Florida GOP Stops Health-Care Expansion for Low-Income Families

Florida’s Republican-led house on Friday ended this legislative session’s debate over whether to use federal Medicaid money toward health-care expansion, voting down a senate proposal 72 to 41.

The vote came during a special session called to decide the budget. Shutterstock

Florida’s Republican-led house on Friday ended this legislative session’s debate over whether to use federal Medicaid money toward health-care expansion, voting down a senate proposal 72 to 41.

The vote came during a special session called to decide the budget. House lawmakers ended their regular session days early, citing an impasse over Medicaid expansion in the state. Some Florida Republicans said they opposed Medicaid because it constitutes socialist health-care policy.
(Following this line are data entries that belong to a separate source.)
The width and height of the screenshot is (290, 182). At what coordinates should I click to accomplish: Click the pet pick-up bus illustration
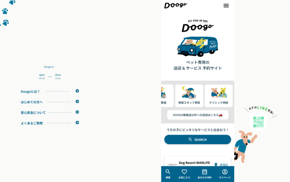pyautogui.click(x=198, y=46)
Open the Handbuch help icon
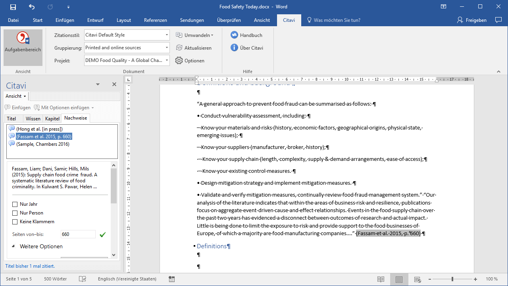 pos(234,35)
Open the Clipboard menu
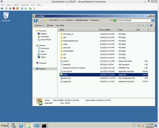159x128 pixels. (25, 5)
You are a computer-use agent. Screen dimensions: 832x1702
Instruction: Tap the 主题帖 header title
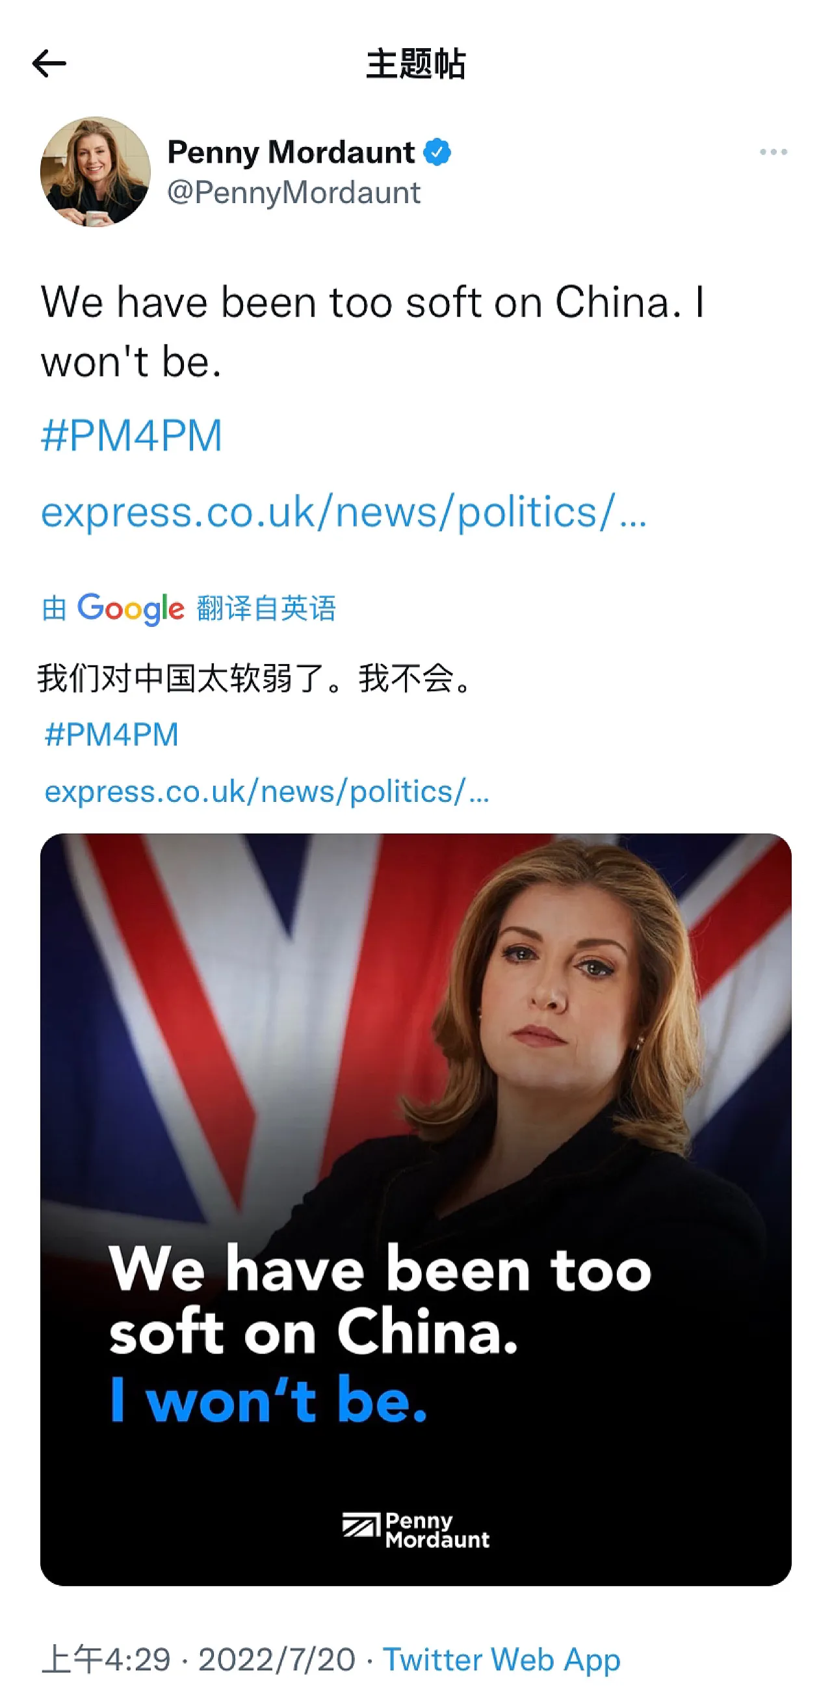coord(416,64)
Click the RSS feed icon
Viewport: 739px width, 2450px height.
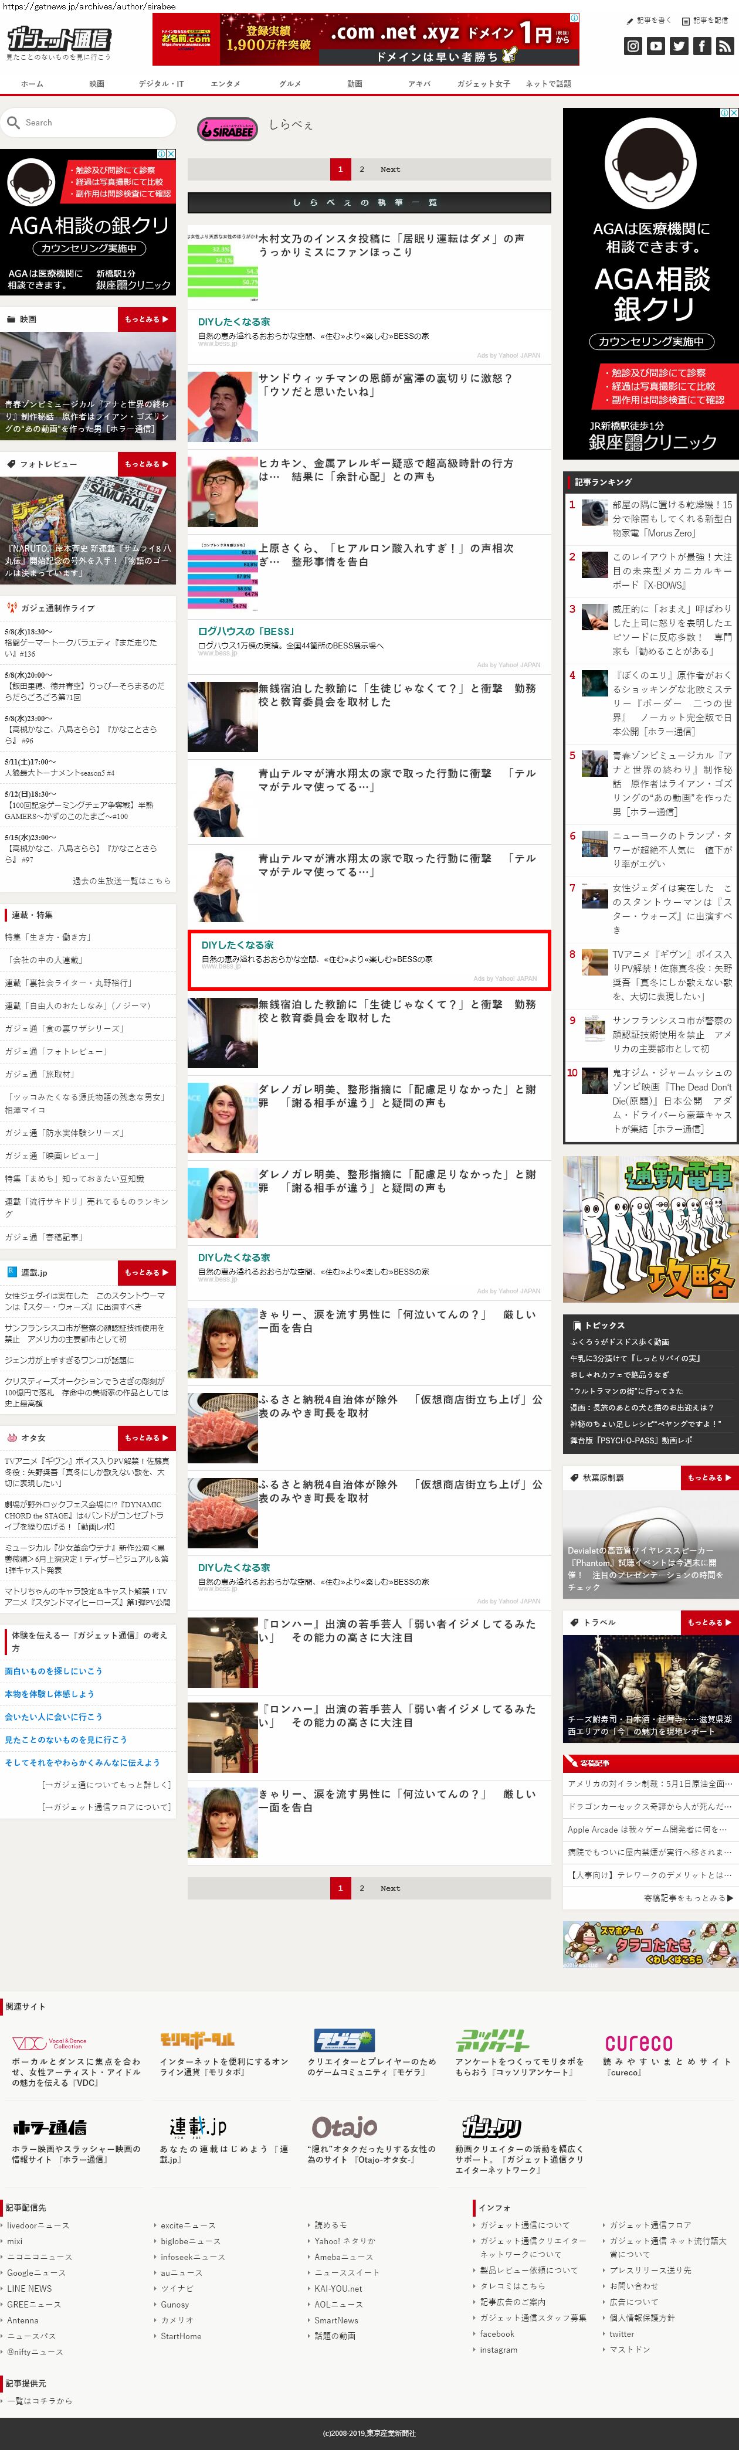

On Wednesday of that week, the state senate passed a bill that would have used federal money to help pay for the cost of Floridians’ private insurance, a plan that would have affected about 600,000 low-income people, according to state estimates.

“It’s something we cannot afford, not only in Florida, but in the rest of the nation, if we have government controlled health care,” Rep. Doug Broxson (R-Milton) said during a seven-hour floor debate over the bill on Friday. “History tells us that anything the government is involved in tends to expand. I’m very concerned that we could spend all our gross national product on health care, and it would take away from every other program we have in the state.”

Rep. Jason Brodeur (R-Sanford) said during the debate that “Medicaid is socialized health care insurance,” and creates a “permanent dependency” on handouts, according to the Tampa Bay Times.

The house vote broke down along party lines, with Democrats expressing displeasure during the debate with conservative opposition to providing health care for more low-income families.

“It’s sort of like not taking your heart medicine because you’re waiting for a heart transplant,” said Rep. Jose Javier Rodriguez (D), according to the Miami Herald. “We have to deal with what Florida needs.”

The bill was doomed from the start: The house has maintained its opposition to the Affordable Care Act, and Florida Gov. Rick Scott recently said he would veto an expansion plan if it were to come to his desk.

Scott, a former hospital executive whose company paid more than $600 million in fines for defrauding Medicare, has said he supports Medicaid expansion. But he changed his mind this year, after the federal government said it would stop funding a Florida health program for low-income people.

The governor filed a lawsuit against the Obama administration in April, alleging it was trying to coerce Florida into expanding Medicaid.

He told Politico in February that he would not take action if the U.S. Supreme Court guts the Affordable Care Act’s insurance subsidies, saying that it would be a “federal problem.”

Florida has 1.6 million people enrolled in ACA health plans, more than any other state in the country. Nine in ten of those people receive subsidies to pay for their insurance plans.